Cat Ballou (1965)

When the Columbia statue whips off her toga and comes out with western wear and six shooters, the movie’s intentions are made quite clear. And if that’s not enough Nat King Cole and Stubby Kaye appear on the scene, decked out, strumming their banjos. They become the accompanying bards relating the ballad of Cat Ballou.

To my mind, it’s one of the only moments in Nat King Cole’s movie career where his talents seem used in a more robust way, and it seems like he’s genuinely having a ball sending up the story. He and Stubby have an open line of communication going with the audience becoming one of the film’s primary conduits for comedy.

And of course, the world itself is ripe with screwy antics easily sharing a world with the likes of Support Your Local Sheriff if not Blazing Saddles. It feels like the West is a place filled with all sorts of oddball characters and idiosyncrasies worthy of laughs and a myriad of double-takes.

Jane Fonda was still ascending on her way to becoming one of the ’60s and 1970s most visible performers, and she teems with an undeniable pluckiness in the title role. In its own likable and goofy way, it becomes a picture of empowerment for female heroines.

If hardly a feminist screed, it nevertheless has the kind of charm you might find in an episode of That Girl. It’s Hollywood not quite coming to terms with the full brunt of counter-culture (Ann-Margret was even earmarked for the role).

But if Fonda proves her mettle as a “wanted” outlaw destined to be hung and the leader of a “nefarious” gang of desperados, it’s Lee Marvin who becomes the film’s undisputed attraction. Kid Shelleen is an inspired western hybrid: the restless gunslinger crossed with the town drunk.

He’s got hair like Harpo Marx coiffed under his beat-up hat, hands twitching, married to a bottle, with his disheveled buckskins hanging down to put his long john undergarments on full display. It’s this whole package making Lee Marvin’s performance such a crowd pleaser, but this is only true because it flies in the face of so much of what he made a name for himself doing. He was tough guys, psychos, and henchmen. Here he’s more than game to lie prostrate in the street, falling over his horse, in fits of comedic inebriation.

However, it’s the scene before his auspicious introduction that really brings the picture together. The square dancing sequences become a wonderfully visual merging of characters and arcs all in one place as Cat formulates a plan to help her daddy out: enlisting the help of a gunslinger, or at least a man with a gun. It devolves into glorious chaos as all the men who have been thrown into her life (Michael Callan, Dwayne Hickman, and Tom Nardini) vow to protect the elder Ballou (John Marley) to the best of their abilities.

Cat Ballou is mostly corny, and it works best leaning whole hog into this sentiment.
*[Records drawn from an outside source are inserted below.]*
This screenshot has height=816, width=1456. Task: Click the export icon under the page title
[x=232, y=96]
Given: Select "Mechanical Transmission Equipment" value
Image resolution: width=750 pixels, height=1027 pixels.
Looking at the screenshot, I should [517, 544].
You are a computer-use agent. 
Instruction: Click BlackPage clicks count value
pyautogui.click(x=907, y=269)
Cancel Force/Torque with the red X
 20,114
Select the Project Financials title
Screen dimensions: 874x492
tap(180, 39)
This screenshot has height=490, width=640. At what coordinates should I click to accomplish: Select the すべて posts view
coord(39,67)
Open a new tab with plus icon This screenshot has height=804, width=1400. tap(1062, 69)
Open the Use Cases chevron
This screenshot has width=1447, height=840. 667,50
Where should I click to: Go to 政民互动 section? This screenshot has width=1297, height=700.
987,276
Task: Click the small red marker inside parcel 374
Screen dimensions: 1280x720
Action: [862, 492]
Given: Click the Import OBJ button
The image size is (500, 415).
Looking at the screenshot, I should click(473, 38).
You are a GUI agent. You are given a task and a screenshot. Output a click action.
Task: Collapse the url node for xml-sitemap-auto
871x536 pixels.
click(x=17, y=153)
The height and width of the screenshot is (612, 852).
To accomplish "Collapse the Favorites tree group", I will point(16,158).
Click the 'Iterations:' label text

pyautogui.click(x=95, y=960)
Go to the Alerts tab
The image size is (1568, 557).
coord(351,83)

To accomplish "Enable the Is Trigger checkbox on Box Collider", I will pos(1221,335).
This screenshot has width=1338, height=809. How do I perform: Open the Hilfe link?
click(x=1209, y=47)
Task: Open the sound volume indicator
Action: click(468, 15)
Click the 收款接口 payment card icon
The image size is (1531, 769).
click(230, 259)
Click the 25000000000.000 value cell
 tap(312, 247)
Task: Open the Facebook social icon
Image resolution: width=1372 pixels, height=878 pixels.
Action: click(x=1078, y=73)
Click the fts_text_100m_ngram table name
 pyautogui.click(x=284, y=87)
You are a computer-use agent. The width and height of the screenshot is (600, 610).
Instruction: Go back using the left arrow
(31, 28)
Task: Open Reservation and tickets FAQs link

When it tries to be something with the semblance of drama, it doesn’t quite work as if it’s grasping for something outside its comfort zone. Cat loses her father, faces a town complicit in the killing perpetrated by a rival gunman — a silver-nosed murderer (also played by Marvin). Even a storied hero like Butch Cassidy (Arthur Hunnicut) has stuck himself behind a mercantile counter.

Jane Fonda exerts herself pouting and throwing a rock tantrum to get her three male companions to see it her way. The Hole-in-the-Wall gang is revived to acquire their much-needed funds, and they do quite a job of it without a Superposse to chase after them.

These exploits are how Cat Ballou earns notoriety across the Old West although she finds herself before a scaffold for quite a different reason. The gallows humor of the noose going around her gorgeous neck feels like another unbecoming scenario until we slip back into a much-preferred gear of silliness.

Cat Ballou is at its finest as a goofball western, a bit dorky around the edges but no less lovable. It does mystify me how it became such an award-season darling, though it’s not without a few unremitting charms. Its impact on the western mythos feels minor at best if only for Fonda’s spirited heroine in a genre otherwise replete with male heroes.